From b2cff372f2eb88ced17a7a754471650e5ce9fa47 Mon Sep 17 00:00:00 2001
From: Chris Marchbanks <csmarchbanks@gmail.com>
Date: Tue, 2 Jan 2024 14:09:04 -0700
Subject: [PATCH] Parse a verbose text based native histogram representation

---
 model/textparse/openmetricsparse.go      | 140 +++++++++++++++++++++++
 model/textparse/openmetricsparse_test.go |  32 +++++-
 2 files changed, 171 insertions(+), 1 deletion(-)

diff --git a/model/textparse/openmetricsparse.go b/model/textparse/openmetricsparse.go
index ddfbe4fc5c..167f9efe7c 100644
--- a/model/textparse/openmetricsparse.go
+++ b/model/textparse/openmetricsparse.go
@@ -21,6 +21,7 @@ import (
 	"fmt"
 	"io"
 	"math"
+	"strconv"
 	"strings"
 	"unicode/utf8"
 
@@ -83,6 +84,12 @@ type OpenMetricsParser struct {
 	start   int
 	offsets []int
 
+	h           *histogram.Histogram
+	hLabels     labels.Labels
+	removeH     bool
+	cachedEntry Entry
+	cachedErr   error
+
 	eOffsets      []int
 	exemplar      []byte
 	exemplarVal   float64
@@ -176,6 +183,57 @@ func (p *OpenMetricsParser) Metric(l *labels.Labels) string {
 	return s
 }
 
+func (p *OpenMetricsParser) withoutHistLabels() labels.Labels {
+	p.builder.Reset()
+
+	s := string(p.series)
+	for i := 1; i < len(p.offsets); i += 4 {
+		a := p.offsets[i] - p.start
+		b := p.offsets[i+1] - p.start
+		c := p.offsets[i+2] - p.start
+		d := p.offsets[i+3] - p.start
+
+		switch s[a:b] {
+		case "le", "offset", "i":
+			continue
+		default:
+		}
+
+		value := s[c:d]
+		// Replacer causes allocations. Replace only when necessary.

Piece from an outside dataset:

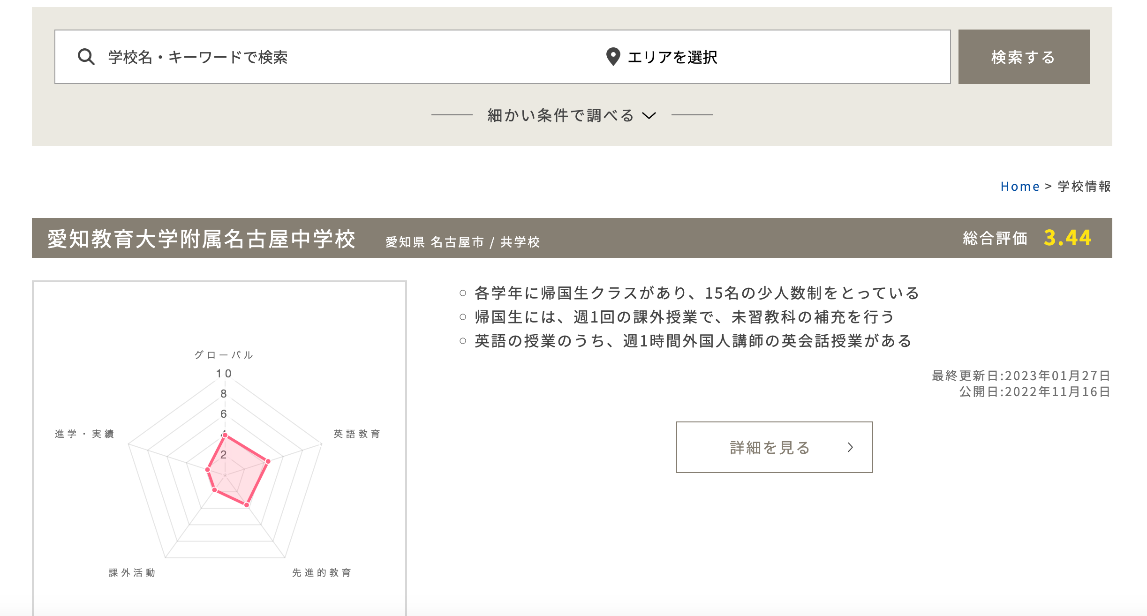
Task: Click the location pin icon
Action: point(613,57)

+		if strings.IndexByte(s[c:d], byte('\\')) >= 0 {
+			value = lvalReplacer.Replace(value)
+		}
+		p.builder.Add(s[a:b], value)
+	}
+
+	p.builder.Sort()
+	return p.builder.Labels()
+}
+
+func (p *OpenMetricsParser) offset() (offset int, index int, err error) {
+	for i := 1; i < len(p.offsets); i += 4 {
+		a := p.offsets[i] - p.start
+		b := p.offsets[i+1] - p.start
+		c := p.offsets[i+2] - p.start
+		d := p.offsets[i+3] - p.start
+
+		switch string(p.series[a:b]) {
+		case "offset":
+			offset, err = strconv.Atoi(string(p.series[c:d]))
+			if err != nil {
+				return
+			}
+		case "i":
+			index, err = strconv.Atoi(string(p.series[c:d]))
+			if err != nil {
+				return
+			}
+		}
+	}
+	return
+}
+
 // Exemplar writes the exemplar of the current sample into the passed exemplar.

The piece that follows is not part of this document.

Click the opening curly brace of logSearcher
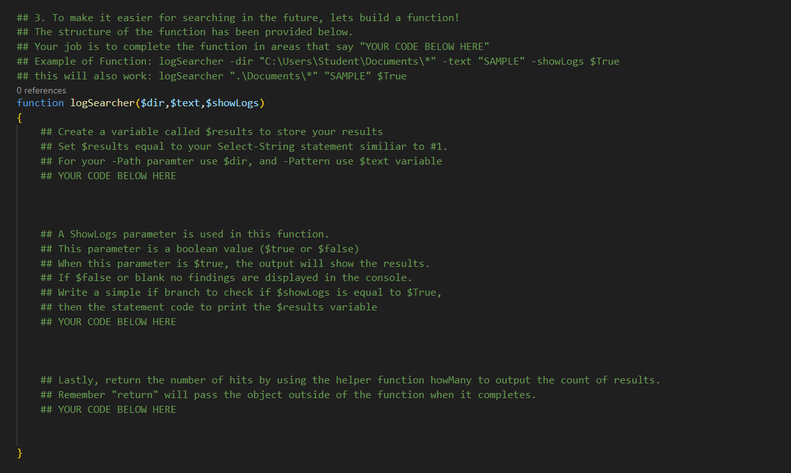This screenshot has height=473, width=791. [x=20, y=118]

 // It returns whether an exemplar exists. As OpenMetrics only ever has one
 // exemplar per sample, every call after the first (for the same sample) will
@@ -236,6 +294,88 @@ func (p *OpenMetricsParser) parseError(exp string, got token) error {
 // Next advances the parser to the next sample. It returns false if no
 // more samples were read or an error occurred.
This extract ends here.